Everything in the data below is left aside except the lines from the one containing "Select the TikTok Breakfast ad thumbnail" through the one containing "Given: Expand the account menu arrow"; repeat those exactly.

- [RECORDS SUPPLIED]
* * * *

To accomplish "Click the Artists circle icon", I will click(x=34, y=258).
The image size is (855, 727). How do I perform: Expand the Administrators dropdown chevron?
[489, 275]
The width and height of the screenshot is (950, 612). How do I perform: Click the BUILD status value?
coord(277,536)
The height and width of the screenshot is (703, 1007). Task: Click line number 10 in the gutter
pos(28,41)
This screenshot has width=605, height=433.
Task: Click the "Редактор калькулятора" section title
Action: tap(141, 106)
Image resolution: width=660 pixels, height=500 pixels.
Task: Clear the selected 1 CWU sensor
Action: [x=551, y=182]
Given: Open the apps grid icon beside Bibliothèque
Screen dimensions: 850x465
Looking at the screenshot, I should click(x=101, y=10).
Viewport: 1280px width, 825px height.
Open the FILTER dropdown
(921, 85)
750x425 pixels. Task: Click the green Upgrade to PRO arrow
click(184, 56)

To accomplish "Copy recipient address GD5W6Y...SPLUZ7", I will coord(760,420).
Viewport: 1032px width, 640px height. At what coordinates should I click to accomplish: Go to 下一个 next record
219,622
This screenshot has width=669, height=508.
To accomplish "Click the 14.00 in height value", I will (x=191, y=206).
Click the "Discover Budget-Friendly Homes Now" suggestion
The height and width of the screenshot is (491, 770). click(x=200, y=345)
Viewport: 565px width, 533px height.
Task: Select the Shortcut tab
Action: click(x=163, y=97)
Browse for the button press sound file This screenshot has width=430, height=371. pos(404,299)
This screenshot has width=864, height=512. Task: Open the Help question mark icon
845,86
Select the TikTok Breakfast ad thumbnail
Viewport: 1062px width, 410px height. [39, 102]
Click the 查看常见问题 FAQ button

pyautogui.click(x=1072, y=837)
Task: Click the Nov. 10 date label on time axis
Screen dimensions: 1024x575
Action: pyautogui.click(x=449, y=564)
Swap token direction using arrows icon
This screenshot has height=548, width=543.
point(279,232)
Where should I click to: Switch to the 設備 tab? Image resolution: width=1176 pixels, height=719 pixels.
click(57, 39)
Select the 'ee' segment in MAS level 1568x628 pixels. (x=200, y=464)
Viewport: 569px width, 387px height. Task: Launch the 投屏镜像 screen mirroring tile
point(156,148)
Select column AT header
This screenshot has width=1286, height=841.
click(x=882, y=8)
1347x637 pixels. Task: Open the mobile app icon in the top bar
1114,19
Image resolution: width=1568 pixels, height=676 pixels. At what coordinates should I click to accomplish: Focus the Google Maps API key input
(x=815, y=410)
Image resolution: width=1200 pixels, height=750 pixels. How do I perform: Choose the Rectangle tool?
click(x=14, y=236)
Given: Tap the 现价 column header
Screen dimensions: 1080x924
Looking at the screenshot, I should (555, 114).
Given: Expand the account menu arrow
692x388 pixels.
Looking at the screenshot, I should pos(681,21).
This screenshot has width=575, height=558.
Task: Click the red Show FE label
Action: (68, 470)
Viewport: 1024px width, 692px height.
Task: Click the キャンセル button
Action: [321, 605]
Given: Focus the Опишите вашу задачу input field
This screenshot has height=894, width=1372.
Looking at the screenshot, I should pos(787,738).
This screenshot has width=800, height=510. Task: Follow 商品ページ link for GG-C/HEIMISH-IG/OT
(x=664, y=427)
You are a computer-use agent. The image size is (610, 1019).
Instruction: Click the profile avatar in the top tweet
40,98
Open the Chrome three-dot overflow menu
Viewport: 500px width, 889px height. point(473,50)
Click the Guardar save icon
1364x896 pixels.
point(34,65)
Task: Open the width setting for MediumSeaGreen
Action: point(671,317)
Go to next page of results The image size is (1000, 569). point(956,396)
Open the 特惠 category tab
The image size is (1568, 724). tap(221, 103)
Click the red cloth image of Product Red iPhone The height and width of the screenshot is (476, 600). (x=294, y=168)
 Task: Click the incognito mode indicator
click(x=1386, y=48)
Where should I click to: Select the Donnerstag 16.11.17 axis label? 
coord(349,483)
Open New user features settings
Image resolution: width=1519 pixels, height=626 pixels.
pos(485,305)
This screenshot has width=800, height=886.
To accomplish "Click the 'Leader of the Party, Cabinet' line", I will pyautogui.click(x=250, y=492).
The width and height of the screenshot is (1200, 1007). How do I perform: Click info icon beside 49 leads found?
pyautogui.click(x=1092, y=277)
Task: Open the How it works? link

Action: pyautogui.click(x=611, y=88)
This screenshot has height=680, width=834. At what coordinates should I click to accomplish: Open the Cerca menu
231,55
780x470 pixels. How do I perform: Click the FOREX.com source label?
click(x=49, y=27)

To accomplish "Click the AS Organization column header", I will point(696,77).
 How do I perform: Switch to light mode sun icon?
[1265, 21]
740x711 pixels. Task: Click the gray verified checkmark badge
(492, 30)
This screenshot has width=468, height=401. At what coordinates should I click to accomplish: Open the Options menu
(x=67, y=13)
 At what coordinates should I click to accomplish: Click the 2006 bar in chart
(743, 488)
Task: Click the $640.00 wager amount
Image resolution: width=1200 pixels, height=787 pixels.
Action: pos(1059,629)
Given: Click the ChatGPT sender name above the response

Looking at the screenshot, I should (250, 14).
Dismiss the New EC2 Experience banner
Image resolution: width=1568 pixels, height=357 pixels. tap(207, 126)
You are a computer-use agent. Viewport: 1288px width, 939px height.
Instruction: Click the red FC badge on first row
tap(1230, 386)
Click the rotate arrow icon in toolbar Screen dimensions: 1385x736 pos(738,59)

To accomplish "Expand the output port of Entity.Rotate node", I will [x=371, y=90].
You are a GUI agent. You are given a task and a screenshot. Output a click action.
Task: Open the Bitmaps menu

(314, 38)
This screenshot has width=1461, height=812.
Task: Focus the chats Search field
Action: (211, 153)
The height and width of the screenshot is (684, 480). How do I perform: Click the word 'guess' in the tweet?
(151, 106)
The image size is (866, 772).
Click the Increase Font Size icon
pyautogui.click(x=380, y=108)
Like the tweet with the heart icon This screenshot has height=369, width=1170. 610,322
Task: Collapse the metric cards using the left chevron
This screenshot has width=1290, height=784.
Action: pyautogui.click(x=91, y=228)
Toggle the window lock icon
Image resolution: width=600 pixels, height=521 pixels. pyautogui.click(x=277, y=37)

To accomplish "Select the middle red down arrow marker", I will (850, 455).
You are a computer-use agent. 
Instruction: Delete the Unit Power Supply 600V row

* * * *

- [FINISHED EXERCISE]
Select the TikTok Breakfast ad thumbnail
Viewport: 1062px width, 410px height. [39, 102]
Click the 查看常见问题 FAQ button

pyautogui.click(x=1072, y=837)
Task: Click the Nov. 10 date label on time axis
Screen dimensions: 1024x575
Action: pyautogui.click(x=449, y=564)
Swap token direction using arrows icon
This screenshot has height=548, width=543.
point(279,232)
Where should I click to: Switch to the 設備 tab? Image resolution: width=1176 pixels, height=719 pixels.
click(57, 39)
Select the 'ee' segment in MAS level 1568x628 pixels. (x=200, y=464)
Viewport: 569px width, 387px height. Task: Launch the 投屏镜像 screen mirroring tile
point(156,148)
Select column AT header
This screenshot has width=1286, height=841.
click(x=882, y=8)
1347x637 pixels. Task: Open the mobile app icon in the top bar
1114,19
Image resolution: width=1568 pixels, height=676 pixels. At what coordinates should I click to accomplish: Focus the Google Maps API key input
(x=815, y=410)
Image resolution: width=1200 pixels, height=750 pixels. How do I perform: Choose the Rectangle tool?
click(x=14, y=236)
Given: Tap the 现价 column header
Screen dimensions: 1080x924
Looking at the screenshot, I should (555, 114).
Given: Expand the account menu arrow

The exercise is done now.